(Records from a data collection)
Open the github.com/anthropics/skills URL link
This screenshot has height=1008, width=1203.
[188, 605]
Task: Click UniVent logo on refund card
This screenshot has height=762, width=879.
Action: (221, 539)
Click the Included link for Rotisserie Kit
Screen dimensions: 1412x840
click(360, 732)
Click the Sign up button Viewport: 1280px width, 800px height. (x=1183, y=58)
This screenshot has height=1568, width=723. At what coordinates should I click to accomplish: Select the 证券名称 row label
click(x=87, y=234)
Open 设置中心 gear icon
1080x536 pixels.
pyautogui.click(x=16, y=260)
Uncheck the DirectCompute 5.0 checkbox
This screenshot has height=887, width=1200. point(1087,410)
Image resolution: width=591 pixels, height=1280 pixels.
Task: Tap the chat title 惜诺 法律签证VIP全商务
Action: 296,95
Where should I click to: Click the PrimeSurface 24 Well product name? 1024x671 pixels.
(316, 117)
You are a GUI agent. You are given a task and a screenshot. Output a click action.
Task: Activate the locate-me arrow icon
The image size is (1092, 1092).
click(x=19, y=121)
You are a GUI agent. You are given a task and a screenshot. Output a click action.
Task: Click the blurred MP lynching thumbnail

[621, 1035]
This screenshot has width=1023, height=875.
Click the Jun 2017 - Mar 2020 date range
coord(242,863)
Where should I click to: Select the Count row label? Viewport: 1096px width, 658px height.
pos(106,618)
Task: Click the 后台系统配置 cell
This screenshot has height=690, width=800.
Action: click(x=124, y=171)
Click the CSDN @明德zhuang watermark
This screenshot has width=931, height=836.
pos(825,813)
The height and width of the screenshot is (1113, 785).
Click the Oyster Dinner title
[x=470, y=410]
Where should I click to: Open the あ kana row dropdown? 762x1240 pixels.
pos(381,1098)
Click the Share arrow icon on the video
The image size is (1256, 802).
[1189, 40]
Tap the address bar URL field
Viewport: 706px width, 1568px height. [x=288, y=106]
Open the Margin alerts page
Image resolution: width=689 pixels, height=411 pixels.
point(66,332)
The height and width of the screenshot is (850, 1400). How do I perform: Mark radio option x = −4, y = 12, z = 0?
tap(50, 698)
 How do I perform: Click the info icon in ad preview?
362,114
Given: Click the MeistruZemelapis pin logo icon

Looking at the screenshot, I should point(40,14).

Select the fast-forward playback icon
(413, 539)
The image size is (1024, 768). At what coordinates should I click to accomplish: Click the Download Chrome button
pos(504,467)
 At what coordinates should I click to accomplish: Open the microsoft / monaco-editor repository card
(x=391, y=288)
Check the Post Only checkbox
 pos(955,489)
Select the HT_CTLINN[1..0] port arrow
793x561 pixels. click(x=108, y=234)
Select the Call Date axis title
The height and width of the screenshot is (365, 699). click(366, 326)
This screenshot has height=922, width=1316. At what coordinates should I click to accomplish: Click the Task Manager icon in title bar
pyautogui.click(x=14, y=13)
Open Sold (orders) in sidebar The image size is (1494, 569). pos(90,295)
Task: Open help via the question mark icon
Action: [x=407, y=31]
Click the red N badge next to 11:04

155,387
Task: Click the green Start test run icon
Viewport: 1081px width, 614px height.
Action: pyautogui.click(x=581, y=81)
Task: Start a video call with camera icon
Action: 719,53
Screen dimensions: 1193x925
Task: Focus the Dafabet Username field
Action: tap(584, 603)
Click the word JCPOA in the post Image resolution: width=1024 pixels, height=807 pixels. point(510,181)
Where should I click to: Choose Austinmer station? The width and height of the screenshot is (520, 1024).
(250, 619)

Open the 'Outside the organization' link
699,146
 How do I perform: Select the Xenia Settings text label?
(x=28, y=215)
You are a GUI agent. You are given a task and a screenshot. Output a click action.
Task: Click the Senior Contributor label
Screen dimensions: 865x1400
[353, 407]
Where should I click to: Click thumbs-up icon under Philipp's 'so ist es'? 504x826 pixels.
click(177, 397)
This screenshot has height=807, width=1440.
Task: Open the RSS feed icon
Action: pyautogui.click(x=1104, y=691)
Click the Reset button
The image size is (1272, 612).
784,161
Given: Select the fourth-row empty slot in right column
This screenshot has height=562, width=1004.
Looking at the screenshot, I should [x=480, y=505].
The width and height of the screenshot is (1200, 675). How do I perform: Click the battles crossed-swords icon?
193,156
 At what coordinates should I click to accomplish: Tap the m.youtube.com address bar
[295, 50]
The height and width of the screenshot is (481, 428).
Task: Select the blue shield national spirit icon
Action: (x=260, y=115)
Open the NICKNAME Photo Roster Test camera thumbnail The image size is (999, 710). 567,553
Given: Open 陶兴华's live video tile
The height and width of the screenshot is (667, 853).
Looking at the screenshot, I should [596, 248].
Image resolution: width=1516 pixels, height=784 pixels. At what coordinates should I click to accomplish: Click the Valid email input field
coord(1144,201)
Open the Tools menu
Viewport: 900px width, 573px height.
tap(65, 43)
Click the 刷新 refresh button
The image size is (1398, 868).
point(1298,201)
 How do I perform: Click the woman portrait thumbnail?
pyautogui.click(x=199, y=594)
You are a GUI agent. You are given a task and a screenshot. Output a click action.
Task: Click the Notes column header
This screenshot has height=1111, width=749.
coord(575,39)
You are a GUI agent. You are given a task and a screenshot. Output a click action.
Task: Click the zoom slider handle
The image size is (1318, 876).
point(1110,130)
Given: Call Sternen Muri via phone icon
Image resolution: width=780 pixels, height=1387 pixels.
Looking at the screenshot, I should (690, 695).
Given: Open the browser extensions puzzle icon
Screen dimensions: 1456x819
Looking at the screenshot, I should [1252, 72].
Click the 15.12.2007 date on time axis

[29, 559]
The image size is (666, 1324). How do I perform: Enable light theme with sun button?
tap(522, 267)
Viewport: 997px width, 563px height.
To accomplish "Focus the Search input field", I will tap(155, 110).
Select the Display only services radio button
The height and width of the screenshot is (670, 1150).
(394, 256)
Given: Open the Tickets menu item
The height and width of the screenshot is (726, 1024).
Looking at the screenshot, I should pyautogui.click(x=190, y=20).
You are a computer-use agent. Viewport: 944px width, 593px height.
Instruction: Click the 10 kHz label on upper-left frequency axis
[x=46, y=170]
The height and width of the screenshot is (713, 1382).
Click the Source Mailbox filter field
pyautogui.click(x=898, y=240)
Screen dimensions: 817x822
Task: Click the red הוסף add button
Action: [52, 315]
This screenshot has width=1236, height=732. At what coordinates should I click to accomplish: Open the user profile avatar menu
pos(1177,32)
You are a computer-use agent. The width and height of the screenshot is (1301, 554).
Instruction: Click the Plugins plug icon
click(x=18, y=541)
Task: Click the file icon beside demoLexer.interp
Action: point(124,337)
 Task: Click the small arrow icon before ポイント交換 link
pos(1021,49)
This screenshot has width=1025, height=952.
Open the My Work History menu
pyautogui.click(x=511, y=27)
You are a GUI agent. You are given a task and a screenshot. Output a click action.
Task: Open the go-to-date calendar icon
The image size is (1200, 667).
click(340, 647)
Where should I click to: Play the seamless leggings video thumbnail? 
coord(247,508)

WORK TO COMPLETE:
Reproduce each line of the data without any change.

FINISHED TASK:
Open the github.com/anthropics/skills URL link
This screenshot has height=1008, width=1203.
[188, 605]
Task: Click UniVent logo on refund card
This screenshot has height=762, width=879.
Action: (221, 539)
Click the Included link for Rotisserie Kit
Screen dimensions: 1412x840
click(360, 732)
Click the Sign up button Viewport: 1280px width, 800px height. (x=1183, y=58)
This screenshot has height=1568, width=723. At what coordinates should I click to accomplish: Select the 证券名称 row label
click(x=87, y=234)
Open 设置中心 gear icon
1080x536 pixels.
pyautogui.click(x=16, y=260)
Uncheck the DirectCompute 5.0 checkbox
This screenshot has height=887, width=1200. point(1087,410)
Image resolution: width=591 pixels, height=1280 pixels.
Task: Tap the chat title 惜诺 法律签证VIP全商务
Action: 296,95
Where should I click to: Click the PrimeSurface 24 Well product name? 1024x671 pixels.
(316, 117)
You are a GUI agent. You are given a task and a screenshot. Output a click action.
Task: Activate the locate-me arrow icon
The image size is (1092, 1092).
click(x=19, y=121)
You are a GUI agent. You are given a task and a screenshot. Output a click action.
Task: Click the blurred MP lynching thumbnail

[621, 1035]
This screenshot has width=1023, height=875.
Click the Jun 2017 - Mar 2020 date range
coord(242,863)
Where should I click to: Select the Count row label? Viewport: 1096px width, 658px height.
pos(106,618)
Task: Click the 后台系统配置 cell
This screenshot has height=690, width=800.
Action: click(x=124, y=171)
Click the CSDN @明德zhuang watermark
This screenshot has width=931, height=836.
pos(825,813)
The height and width of the screenshot is (1113, 785).
Click the Oyster Dinner title
[x=470, y=410]
Where should I click to: Open the あ kana row dropdown? 762x1240 pixels.
pos(381,1098)
Click the Share arrow icon on the video
The image size is (1256, 802).
[1189, 40]
Tap the address bar URL field
Viewport: 706px width, 1568px height. [x=288, y=106]
Open the Margin alerts page
Image resolution: width=689 pixels, height=411 pixels.
point(66,332)
The height and width of the screenshot is (850, 1400). How do I perform: Mark radio option x = −4, y = 12, z = 0?
tap(50, 698)
 How do I perform: Click the info icon in ad preview?
362,114
Given: Click the MeistruZemelapis pin logo icon

Looking at the screenshot, I should point(40,14).

Select the fast-forward playback icon
(413, 539)
The image size is (1024, 768). At what coordinates should I click to accomplish: Click the Download Chrome button
pos(504,467)
 At what coordinates should I click to accomplish: Open the microsoft / monaco-editor repository card
(x=391, y=288)
Check the Post Only checkbox
 pos(955,489)
Select the HT_CTLINN[1..0] port arrow
793x561 pixels. click(x=108, y=234)
Select the Call Date axis title
The height and width of the screenshot is (365, 699). click(366, 326)
This screenshot has height=922, width=1316. At what coordinates should I click to accomplish: Click the Task Manager icon in title bar
pyautogui.click(x=14, y=13)
Open Sold (orders) in sidebar The image size is (1494, 569). pos(90,295)
Task: Open help via the question mark icon
Action: [x=407, y=31]
Click the red N badge next to 11:04

155,387
Task: Click the green Start test run icon
Viewport: 1081px width, 614px height.
Action: pyautogui.click(x=581, y=81)
Task: Start a video call with camera icon
Action: 719,53
Screen dimensions: 1193x925
Task: Focus the Dafabet Username field
Action: tap(584, 603)
Click the word JCPOA in the post Image resolution: width=1024 pixels, height=807 pixels. point(510,181)
Where should I click to: Choose Austinmer station? The width and height of the screenshot is (520, 1024).
(250, 619)

Open the 'Outside the organization' link
699,146
 How do I perform: Select the Xenia Settings text label?
(x=28, y=215)
You are a GUI agent. You are given a task and a screenshot. Output a click action.
Task: Click the Senior Contributor label
Screen dimensions: 865x1400
[353, 407]
Where should I click to: Click thumbs-up icon under Philipp's 'so ist es'? 504x826 pixels.
click(177, 397)
This screenshot has height=807, width=1440.
Task: Open the RSS feed icon
Action: pyautogui.click(x=1104, y=691)
Click the Reset button
The image size is (1272, 612).
784,161
Given: Select the fourth-row empty slot in right column
This screenshot has height=562, width=1004.
Looking at the screenshot, I should [x=480, y=505].
The width and height of the screenshot is (1200, 675). How do I perform: Click the battles crossed-swords icon?
193,156
 At what coordinates should I click to accomplish: Tap the m.youtube.com address bar
[295, 50]
The height and width of the screenshot is (481, 428).
Task: Select the blue shield national spirit icon
Action: (x=260, y=115)
Open the NICKNAME Photo Roster Test camera thumbnail The image size is (999, 710). 567,553
Given: Open 陶兴华's live video tile
The height and width of the screenshot is (667, 853).
Looking at the screenshot, I should [596, 248].
Image resolution: width=1516 pixels, height=784 pixels. At what coordinates should I click to accomplish: Click the Valid email input field
coord(1144,201)
Open the Tools menu
Viewport: 900px width, 573px height.
tap(65, 43)
Click the 刷新 refresh button
The image size is (1398, 868).
point(1298,201)
 How do I perform: Click the woman portrait thumbnail?
pyautogui.click(x=199, y=594)
You are a GUI agent. You are given a task and a screenshot. Output a click action.
Task: Click the Notes column header
This screenshot has height=1111, width=749.
coord(575,39)
You are a GUI agent. You are given a task and a screenshot. Output a click action.
Task: Click the zoom slider handle
The image size is (1318, 876).
point(1110,130)
Given: Call Sternen Muri via phone icon
Image resolution: width=780 pixels, height=1387 pixels.
Looking at the screenshot, I should (690, 695).
Given: Open the browser extensions puzzle icon
Screen dimensions: 1456x819
Looking at the screenshot, I should [1252, 72].
Click the 15.12.2007 date on time axis

[29, 559]
The image size is (666, 1324). How do I perform: Enable light theme with sun button?
tap(522, 267)
Viewport: 997px width, 563px height.
To accomplish "Focus the Search input field", I will tap(155, 110).
Select the Display only services radio button
The height and width of the screenshot is (670, 1150).
(394, 256)
Given: Open the Tickets menu item
The height and width of the screenshot is (726, 1024).
Looking at the screenshot, I should pyautogui.click(x=190, y=20).
You are a computer-use agent. Viewport: 944px width, 593px height.
Instruction: Click the 10 kHz label on upper-left frequency axis
[x=46, y=170]
The height and width of the screenshot is (713, 1382).
Click the Source Mailbox filter field
pyautogui.click(x=898, y=240)
Screen dimensions: 817x822
Task: Click the red הוסף add button
Action: [52, 315]
This screenshot has width=1236, height=732. At what coordinates should I click to accomplish: Open the user profile avatar menu
pos(1177,32)
You are a computer-use agent. The width and height of the screenshot is (1301, 554).
Instruction: Click the Plugins plug icon
click(x=18, y=541)
Task: Click the file icon beside demoLexer.interp
Action: point(124,337)
 Task: Click the small arrow icon before ポイント交換 link
pos(1021,49)
This screenshot has width=1025, height=952.
Open the My Work History menu
pyautogui.click(x=511, y=27)
You are a GUI agent. You are given a task and a screenshot. Output a click action.
Task: Open the go-to-date calendar icon
The image size is (1200, 667).
click(340, 647)
Where should I click to: Play the seamless leggings video thumbnail? 
coord(247,508)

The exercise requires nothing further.